Entries provided:
--- START ---

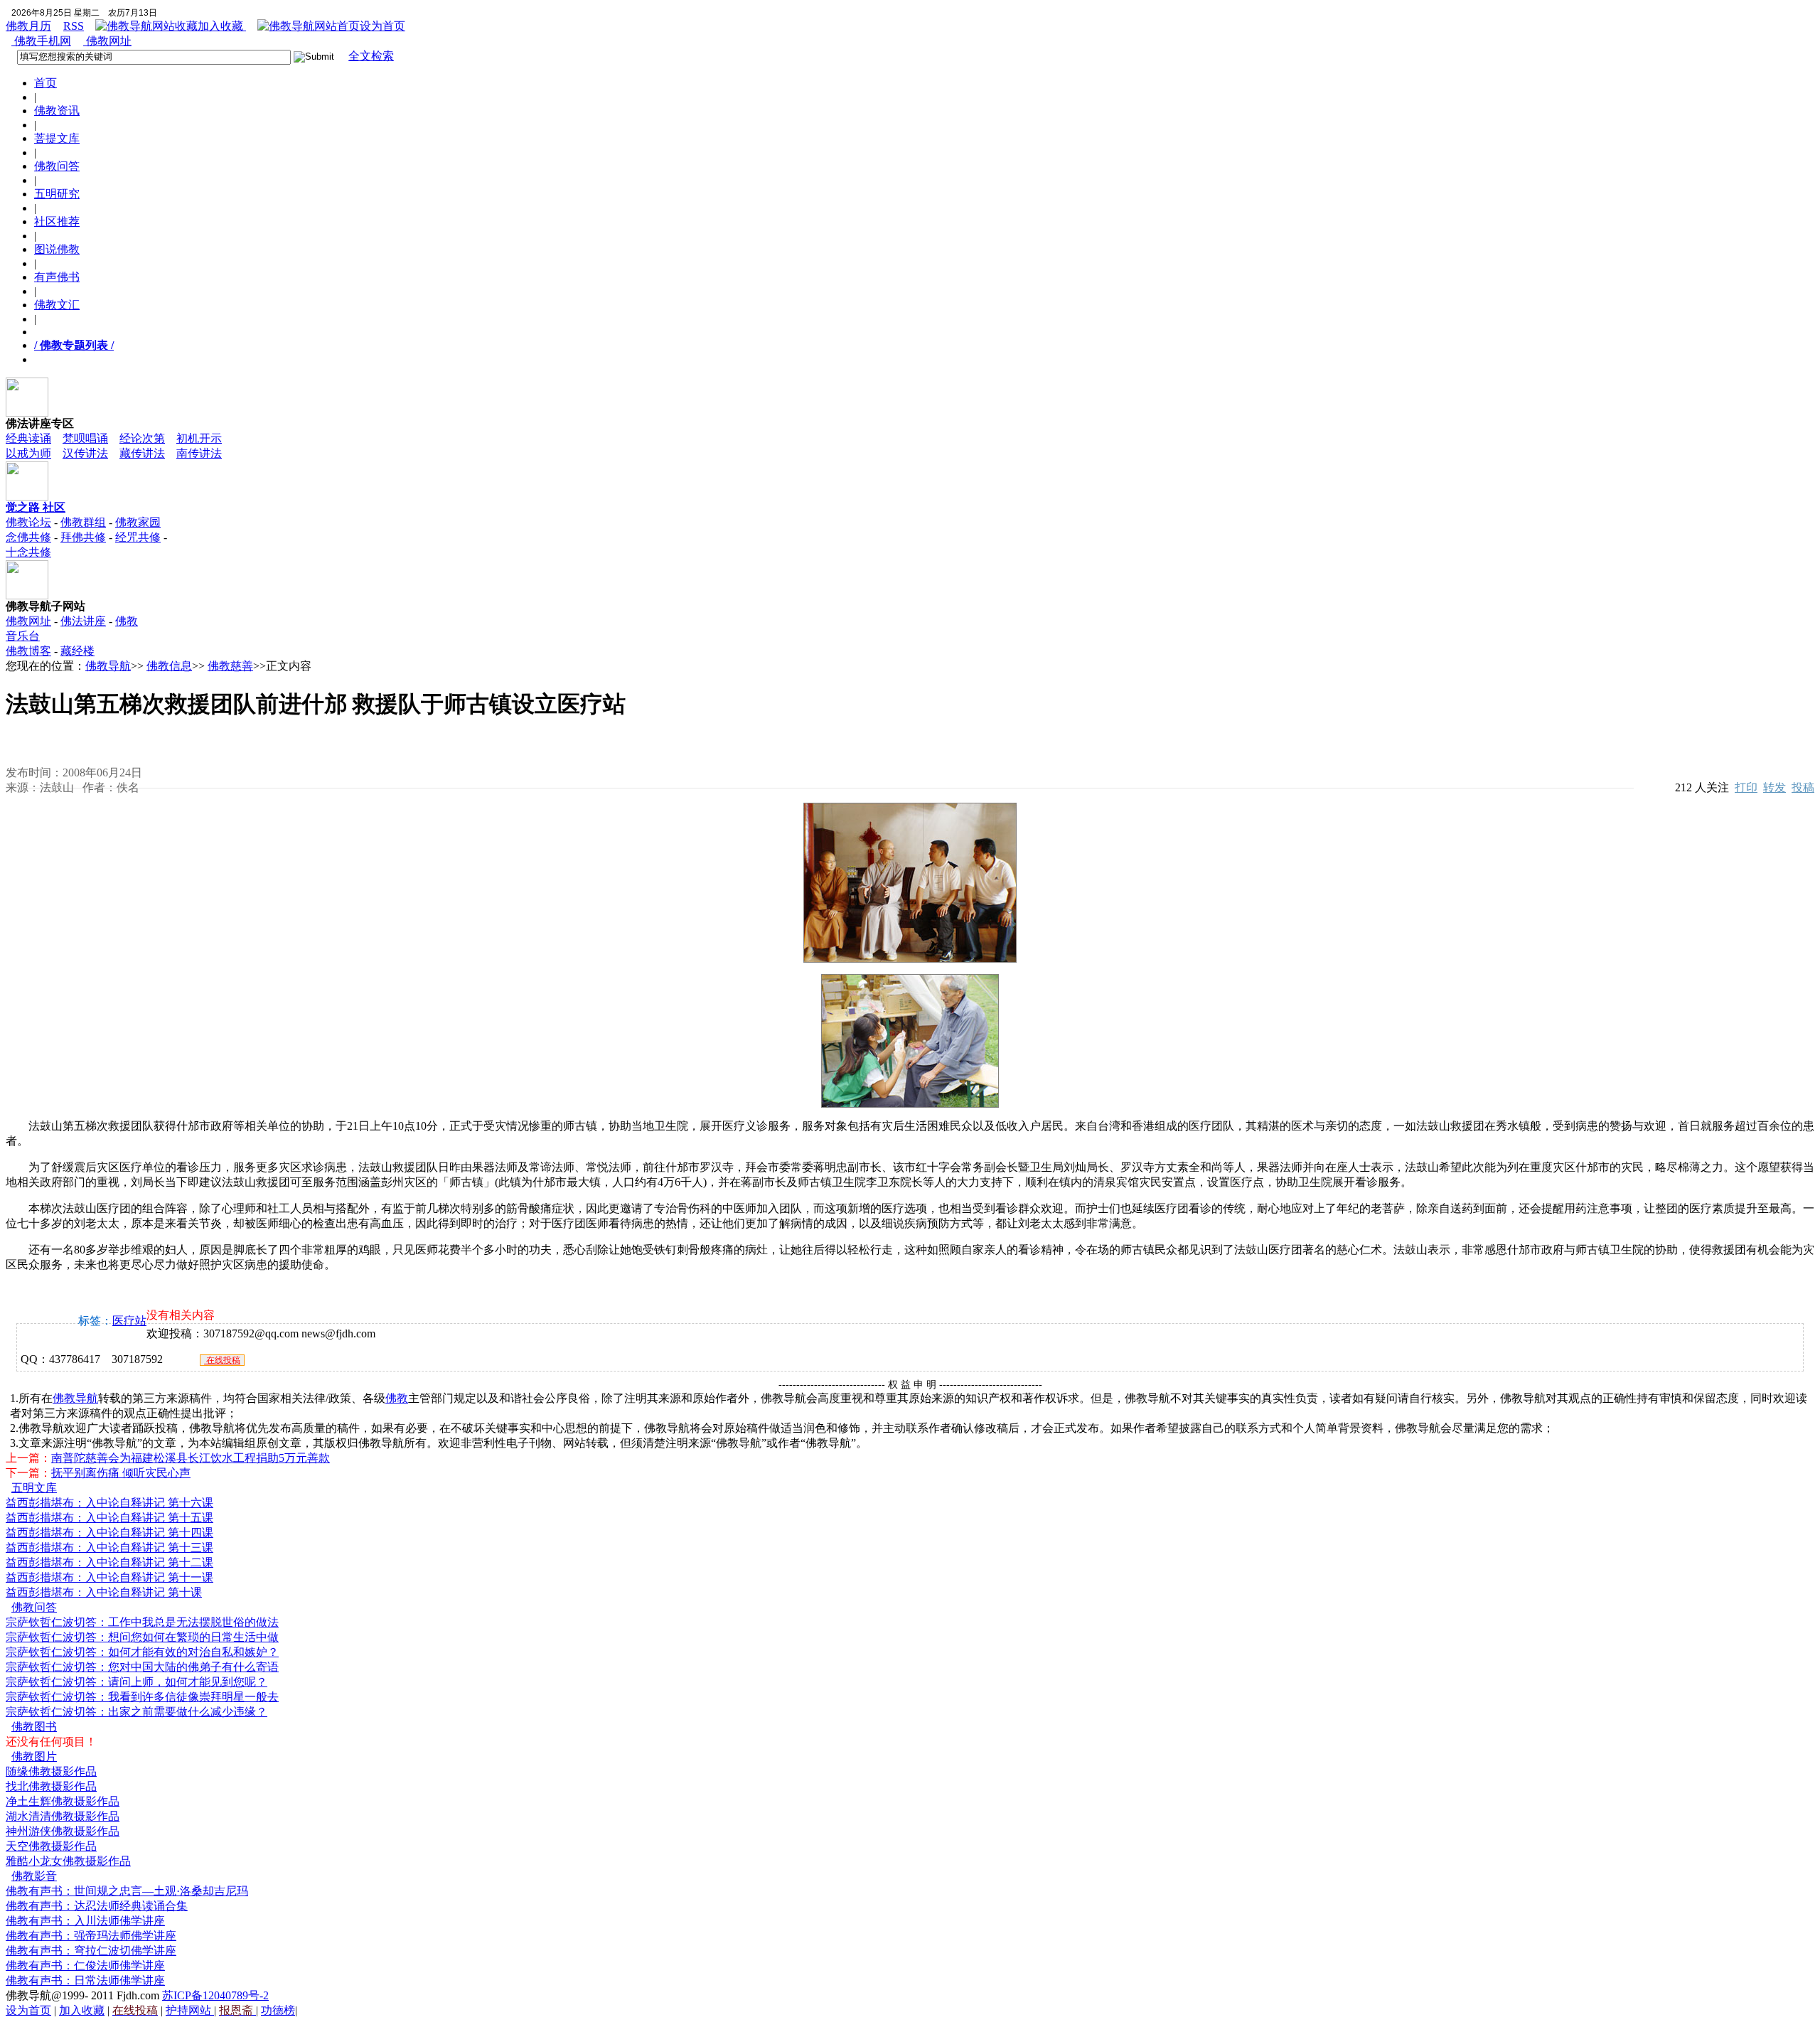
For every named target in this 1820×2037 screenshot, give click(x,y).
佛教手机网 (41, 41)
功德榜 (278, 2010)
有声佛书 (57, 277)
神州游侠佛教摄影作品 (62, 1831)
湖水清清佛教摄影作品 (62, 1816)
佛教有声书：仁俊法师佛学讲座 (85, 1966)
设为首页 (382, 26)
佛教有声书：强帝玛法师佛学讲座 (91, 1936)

--- END ---
--- START ---

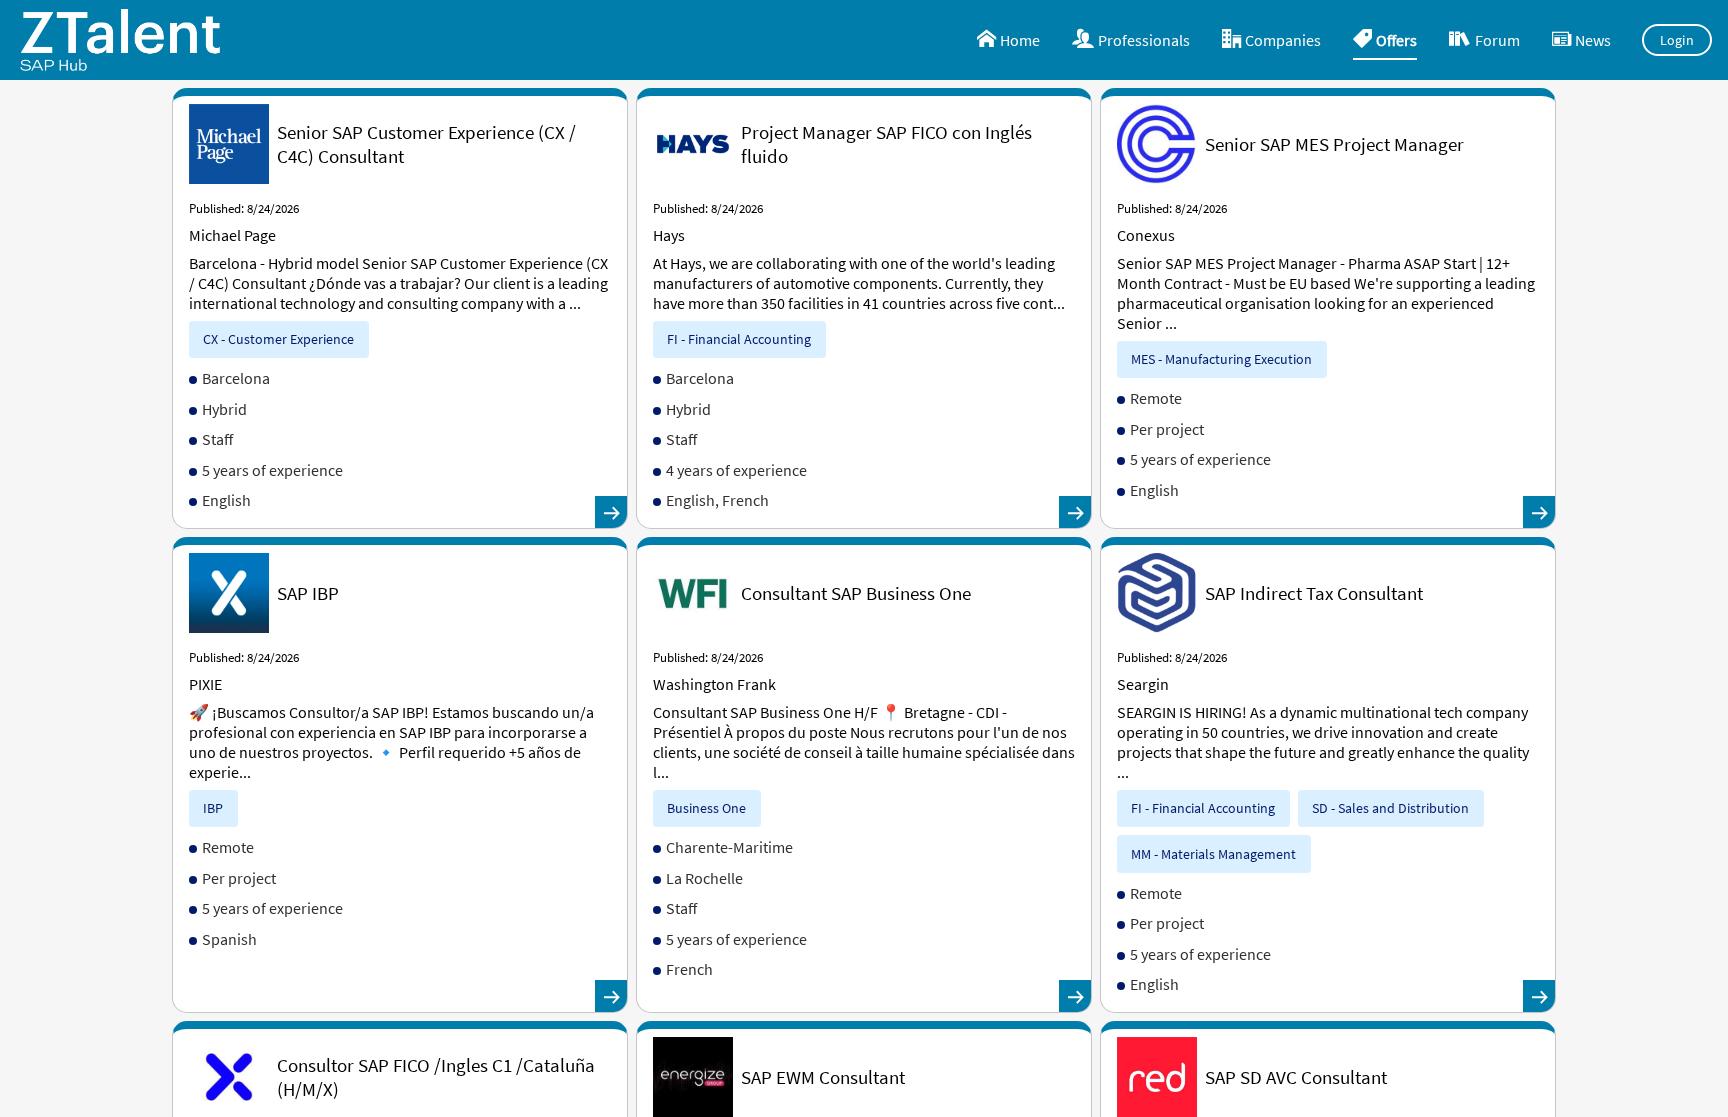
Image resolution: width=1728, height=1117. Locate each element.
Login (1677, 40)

--- END ---
--- START ---

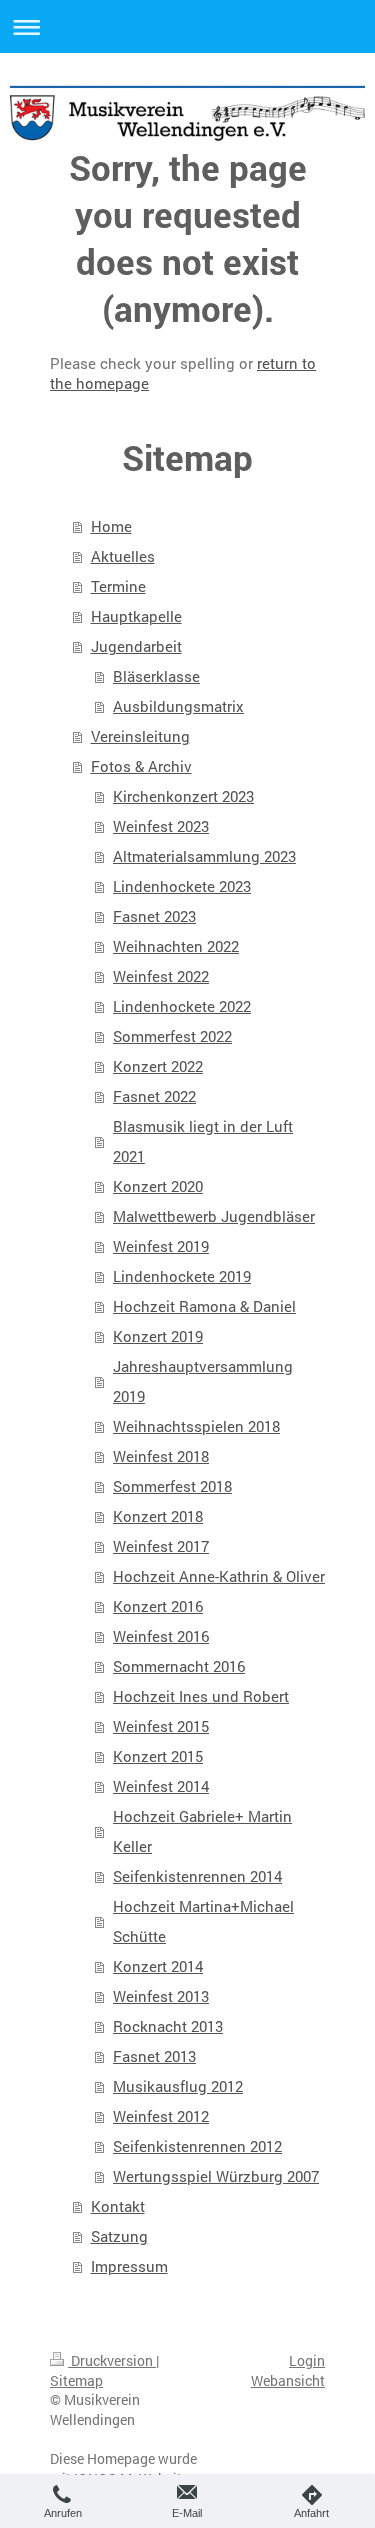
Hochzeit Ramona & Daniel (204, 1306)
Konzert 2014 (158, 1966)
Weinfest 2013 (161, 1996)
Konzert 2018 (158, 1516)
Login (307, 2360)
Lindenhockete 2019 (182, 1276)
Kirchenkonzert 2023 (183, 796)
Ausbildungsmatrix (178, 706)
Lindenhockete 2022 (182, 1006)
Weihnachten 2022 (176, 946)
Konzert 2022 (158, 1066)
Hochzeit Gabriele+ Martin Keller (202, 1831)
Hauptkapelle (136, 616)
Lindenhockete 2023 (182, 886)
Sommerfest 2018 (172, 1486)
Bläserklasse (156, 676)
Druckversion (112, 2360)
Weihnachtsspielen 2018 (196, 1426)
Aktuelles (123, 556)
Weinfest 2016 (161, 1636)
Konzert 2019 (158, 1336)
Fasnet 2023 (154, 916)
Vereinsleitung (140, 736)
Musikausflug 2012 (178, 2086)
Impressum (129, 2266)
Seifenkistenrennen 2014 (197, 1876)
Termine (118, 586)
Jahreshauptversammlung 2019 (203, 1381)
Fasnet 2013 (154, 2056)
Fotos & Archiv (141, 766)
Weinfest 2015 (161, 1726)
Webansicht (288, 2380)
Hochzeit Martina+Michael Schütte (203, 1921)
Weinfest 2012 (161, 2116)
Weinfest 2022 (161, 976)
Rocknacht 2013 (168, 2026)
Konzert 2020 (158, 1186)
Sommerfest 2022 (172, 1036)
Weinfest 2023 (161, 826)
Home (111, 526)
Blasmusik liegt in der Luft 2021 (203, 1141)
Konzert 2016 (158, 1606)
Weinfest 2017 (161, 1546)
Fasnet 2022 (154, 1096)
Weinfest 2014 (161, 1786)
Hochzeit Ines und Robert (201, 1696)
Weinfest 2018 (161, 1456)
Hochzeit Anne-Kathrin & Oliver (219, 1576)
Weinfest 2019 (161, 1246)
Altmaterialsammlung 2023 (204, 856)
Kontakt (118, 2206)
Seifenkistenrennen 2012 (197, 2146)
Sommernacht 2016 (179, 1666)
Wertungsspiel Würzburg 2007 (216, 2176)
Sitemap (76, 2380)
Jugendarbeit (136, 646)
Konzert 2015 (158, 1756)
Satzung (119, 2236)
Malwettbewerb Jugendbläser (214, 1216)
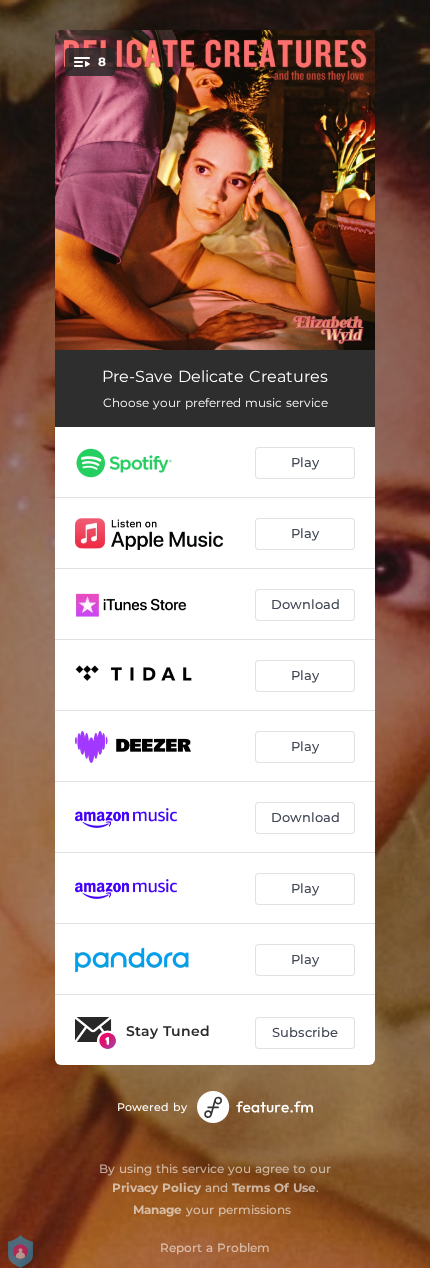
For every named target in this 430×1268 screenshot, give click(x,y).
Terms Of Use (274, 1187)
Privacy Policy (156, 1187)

--- END ---

What needs to be done: Output should match, line for line, the stretch of the material above from the line holding "Hauptkapelle (136, 616)" through the line holding "Sommerfest 2022 (172, 1036)".

Response box:
Hauptkapelle (136, 616)
Lindenhockete 2023 (182, 886)
Sommerfest 2018 (172, 1486)
Bläserklasse (156, 676)
Druckversion (112, 2360)
Weihnachtsspielen 2018 (196, 1426)
Aktuelles (123, 556)
Weinfest 2016 (161, 1636)
Konzert 2019 (158, 1336)
Fasnet 2023 (154, 916)
Vereinsleitung (140, 736)
Musikausflug 2012 (178, 2086)
Impressum (129, 2266)
Seifenkistenrennen 2014 (197, 1876)
Termine (118, 586)
Jahreshauptversammlung 2019 (203, 1381)
Fasnet 2013 (154, 2056)
Fotos & Archiv (141, 766)
Weinfest 2015 (161, 1726)
Webansicht (288, 2380)
Hochzeit Martina+Michael Schütte (203, 1921)
Weinfest 2012 (161, 2116)
Weinfest 2022 (161, 976)
Rocknacht 2013 (168, 2026)
Konzert 2020 (158, 1186)
Sommerfest 2022 (172, 1036)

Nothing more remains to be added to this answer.